La segunda lectura de San Juan nos recuerda también esta misma verdad: “Éste es el que vino con agua y con sangre. No sólo con agua, sino con agua y con sangre; y el Espíritu es quien da testimonio porque el Espíritu es la verdad”.
El bautismo está reflejado, como sabemos, en el agua que brota del corazón del Señor de la Divina Misericordia y la eucaristía el rojo de su sangre.
El salmo responsorial nos invita a agradecer esto mismo: “Dad gracias al Señor porque es bueno, porque es eterna su misericordia”.
Por lo demás, la aparición de Jesús a Tomás es evidentemente un rasgo de la misericordia del Buen Pastor que no podía resignarse a perder una de sus ovejas.
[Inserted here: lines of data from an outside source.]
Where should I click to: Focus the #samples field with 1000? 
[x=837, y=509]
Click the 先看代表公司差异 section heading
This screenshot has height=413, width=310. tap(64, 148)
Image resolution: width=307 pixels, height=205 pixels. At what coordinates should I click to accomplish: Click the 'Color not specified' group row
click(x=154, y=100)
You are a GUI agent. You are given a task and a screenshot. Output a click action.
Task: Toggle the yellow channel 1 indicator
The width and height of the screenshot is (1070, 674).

Nuestra humanidad tan necesitada de amor y misericordia en medio de un mundo inmisericorde necesita hoy más que nunca de esa bondad del Señor.
Es preciso creer en ella. Vivir consecuentemente, fiándonos de Dios.
Y es preciso que prediquemos a todos que en Dios hay “misericordia abundante.
Para eso es esta fiesta a la que Juan Pablo II dio tanta importancia y Dios le recompensó concediéndole morir en las primeras vísperas.
Para completar, los Hechos de los apóstoles hoy nos dicen que los primeros cristianos vivían de tal manera que tenían “un solo corazón y una sola alma” y todo esto era fruto de la misericordia de Cristo muerto y resucitado que los congregó en torno a su corazón.